The Magician X2 has no reverse. Mingda recommends only going forward on their drive to avoid gumming up the extruder with a warm lump of filament. It’s good advice you can apply to any direct drive.

Preparing Files / Software for Mingda Magician X2

(Image credit: Tom’s Hardware)

The Magician X2 comes with a copy of Cura 5.2 and a custom profile for PLA. The Magician X is already loaded in the printer list and can be used without any need for adjustment. There’s no profile set up for PrusaSlicer, so you’ll need to set one up from scratch. However, it’s similar in size to the Ender 3, so you can start with that as a base.

Printing on the Mingda Magician X2

I started off with one of the pre-sliced test prints – a bunny – and the sample coil of filament. It turned out great, with no strings or any issues. The sample doesn’t last long, so you’ll want to stock up soon. Check out our guide to the best filaments for 3D printing for suggestions before loading up your cart.

Test bunny (Image credit: Tom’s Hardware)

The Magician X2 needed to show off with something magical, so I downloaded Fotis Mint’s Gandalf bust, free from Printables. This is printed in Canadian Filaments, Granite PLA, a really nice textured filament for printing statues. I used the Magician’s default settings and a .16 layer height to really get some detail. The print took 10 hours and 6 minutes at 50mm/s.
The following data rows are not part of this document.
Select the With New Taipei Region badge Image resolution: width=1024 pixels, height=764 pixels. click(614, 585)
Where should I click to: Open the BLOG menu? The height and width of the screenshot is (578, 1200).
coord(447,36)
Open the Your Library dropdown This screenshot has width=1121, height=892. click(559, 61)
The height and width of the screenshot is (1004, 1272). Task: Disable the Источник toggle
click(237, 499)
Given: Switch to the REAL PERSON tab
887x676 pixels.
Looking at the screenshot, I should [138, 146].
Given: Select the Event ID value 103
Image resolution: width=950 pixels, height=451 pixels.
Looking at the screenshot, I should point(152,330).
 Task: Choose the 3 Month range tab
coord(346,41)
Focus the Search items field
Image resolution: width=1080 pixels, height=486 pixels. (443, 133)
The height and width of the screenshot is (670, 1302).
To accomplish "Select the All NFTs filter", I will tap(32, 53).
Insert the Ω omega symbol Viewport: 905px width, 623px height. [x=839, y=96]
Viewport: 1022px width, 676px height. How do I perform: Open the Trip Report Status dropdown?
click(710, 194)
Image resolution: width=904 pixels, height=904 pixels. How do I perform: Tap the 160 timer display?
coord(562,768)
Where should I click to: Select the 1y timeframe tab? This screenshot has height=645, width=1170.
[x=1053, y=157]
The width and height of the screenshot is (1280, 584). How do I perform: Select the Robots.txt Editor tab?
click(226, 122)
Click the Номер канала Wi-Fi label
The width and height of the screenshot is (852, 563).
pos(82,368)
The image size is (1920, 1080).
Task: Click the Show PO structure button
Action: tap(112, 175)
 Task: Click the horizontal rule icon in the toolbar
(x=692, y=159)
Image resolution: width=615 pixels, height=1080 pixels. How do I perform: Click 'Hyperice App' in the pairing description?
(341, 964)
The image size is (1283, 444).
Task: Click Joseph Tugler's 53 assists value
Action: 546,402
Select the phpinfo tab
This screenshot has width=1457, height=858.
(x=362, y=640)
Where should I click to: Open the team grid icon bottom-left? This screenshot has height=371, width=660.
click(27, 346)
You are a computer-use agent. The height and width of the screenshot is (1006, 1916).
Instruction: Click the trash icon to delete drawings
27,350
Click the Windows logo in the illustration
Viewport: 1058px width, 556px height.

It’s a little rough in spots when you look closely, but it did a great job picking up all the detail in the hair and fabric.

Fotis Mint’s Gandalf Bust (Image credit: Tom’s Hardware)

PETG was no problem for the Magician X2, and I was thrilled when this baby dragon popped right off the textured PEI sheet without the need to use any glue stick (or hammers). The texture on this print is nice and smooth, though there was some stringing between the horns. This was printed in ProtoPasta Candy Apple Red PETG, with a .2mm layer height. It took 7 hours and 54 minutes to print at 50mm/s.   

ChelseyCreatesThings’ Ginger the Baby Dragon (Image credit: Tom’s Hardware)

For TPU I found a can koozie print that will come in handy this summer. The Magician X2 had no problem printing this, and once “comb all” was turned on, there was no stringing either. The koozie retained its transparency and has a nice shimmer. The print took 7 hours and 43 minutes at a .2mm layer height at 40mm/s speed, printed in Inland Transparent Blue from Microcenter.

Grandpa 3D Prints’ Soda Drink Sleeve (Image credit: Tom’s Hardware)

Bottom Line

(Image credit: Tom’s Hardware)

Retailing at $349, and currently on sale for $289, the Mingda Magician X2 is an easy-to-use 3D printer with nice form and finish. It has everything a good printer needs to make it easy to use – simple assembly, an easy to load direct drive and reliable auto bed leveling system. 

It’s not going to make any waves in the current market, as there’s no speed upgrades. If you just want an uncomplicated printer that does the job well, the Magician X2 is a good buy.

If you’re looking for a less expensive printer with a similar build size, auto leveling and direct drive, check out the Anycubic Kobra Go. Priced at $209, it’s an Editor’s Choice and our pick for Best Budget Printer.